Ganz ohne Erwartungen ist Christian Reitz nicht zum Weltcupfinale gereist. Natürlich nicht, schließlich wurde der Sportschütze 2016 Olympiasieger mit der Schnellfeuerpistole und gehört seit Jahren auch mit der Luftpistole zur erweiterten Weltspitze. "Da will man schon beweisen, dass man zurecht da dabei ist", erklärte Reitz mit Blick auf das Treffen der besten Sportschützen der Welt im polnischen Breslau. Bei Olympia in Tokio hatte der Regensburger zwei fünfte Plätze geholt, er gehörte im Vorfeld also ohnehin zu den Favoriten. "Ich weiß, was ich kann", sagte Reitz deshalb. Aber: "Dass es so gut läuft, damit habe ich nicht gerechnet."

Ein Sieg mit der Luftpistole, ein dritter Rang im Mixed-Wettbewerb mit seiner zugelosten Partnerin Celine Goberville (Frankreich) und ein vierter Platz mit der Schnellfeuerpistole: Die Bilanz von Reitz beim wichtigsten Event der Sportschützen nach den Olympischen Spielen kann sich sehen lassen. Vor allem der Triumph am Samstag mit der Luftpistole, in seiner eigentlich schwächeren Disziplin, war nicht unbedingt zu erwarten. Zumal nicht in dieser Dominanz: Erst gewann der 34-Jährige die Qualifikation, dann behielt er auch im Hauptevent die Nerven.

Und das darf durchaus als Fingerzeig für die Zukunft gesehen werden, die Schützen probierten sich nämlich erstmals in einem Modus, der in Zukunft auch bei Olympia in ähnlicher Form zu sehen sein wird. Geschossen wurde ab dem Halbfinale in einer Punktwertung: Bei den ersten fünf Schüssen erhielt der Schütze mit der höchsten Wertung je vier Zähler, der zweitbeste drei, der drittbeste zwei und der viertbeste nur einen. Das Ziel: Den Wettbewerb spannender und kurzweiliger machen, leichter konsumierbar für das TV-Publikum. Nach fünf Schüssen schied der erste Konkurrent aus, es erwischte Olympiasieger Javad Foroughi aus dem Iran, nach zehn Schüssen war für den starken Inder Abhishek Verma Schluss. Im Finale ließ Reitz dann Chaudhary Saurabh (ebenfalls Indien) keine Chance - 34:24.

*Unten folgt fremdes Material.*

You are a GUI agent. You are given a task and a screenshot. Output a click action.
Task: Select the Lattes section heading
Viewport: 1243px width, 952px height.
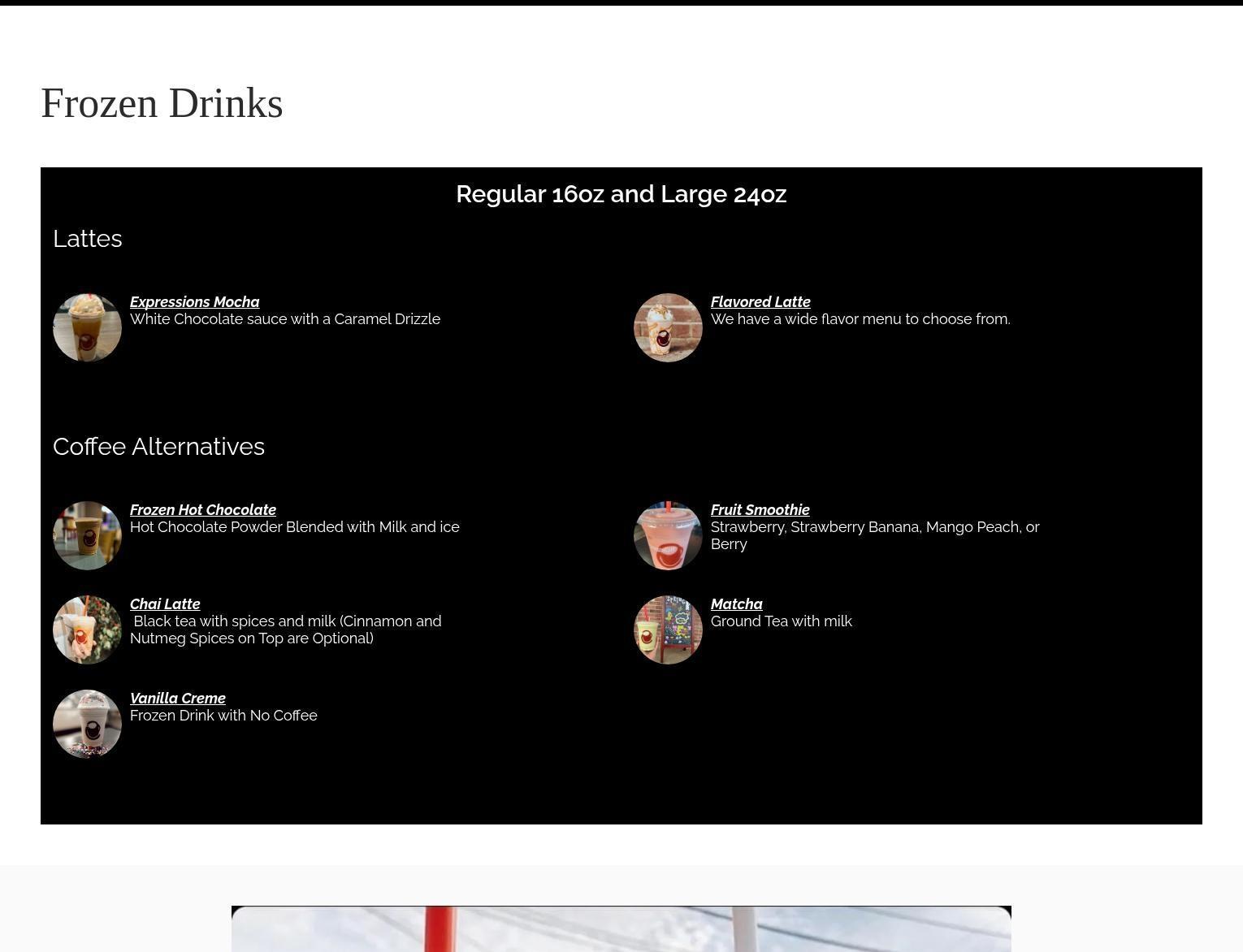pos(87,239)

13 000 Euro Preisgeld - in der oft wenig glamourösen Welt der Schützen eine fast schon obszöne Summe

Möglich gemacht hat das neue Format Wladimir Sergejewitsch Lissin, der Präsident der International Shooting Sport Federation (ISSF). Nach ihm ist der Wettkampf mit der Bezeichnung President's Cup benannt. Früher hieß die Veranstaltung schlicht Weltcupfinale, dieses Jahr aber zahlt der Präsident die ungewohnt üppigen Preisgelder aus eigener Tasche. So hatte er die Möglichkeit, das noch nicht in den offiziellen Statuten verankerte Format mit den besten Schützen der Welt zu testen. "Der Modus hat natürlich noch ein paar Schwächen", erklärte Detlef Glenz, Bundestrainer der deutschen Schützen, "aber an denen wird noch gearbeitet." So soll der erste Schütze künftig erst nach zehn Schüssen ausscheiden. Am grundsätzlichen Modus mit der Punktwertung soll aber wohl festgehalten werden, auch bei den Olympischen Spielen 2024 in Paris.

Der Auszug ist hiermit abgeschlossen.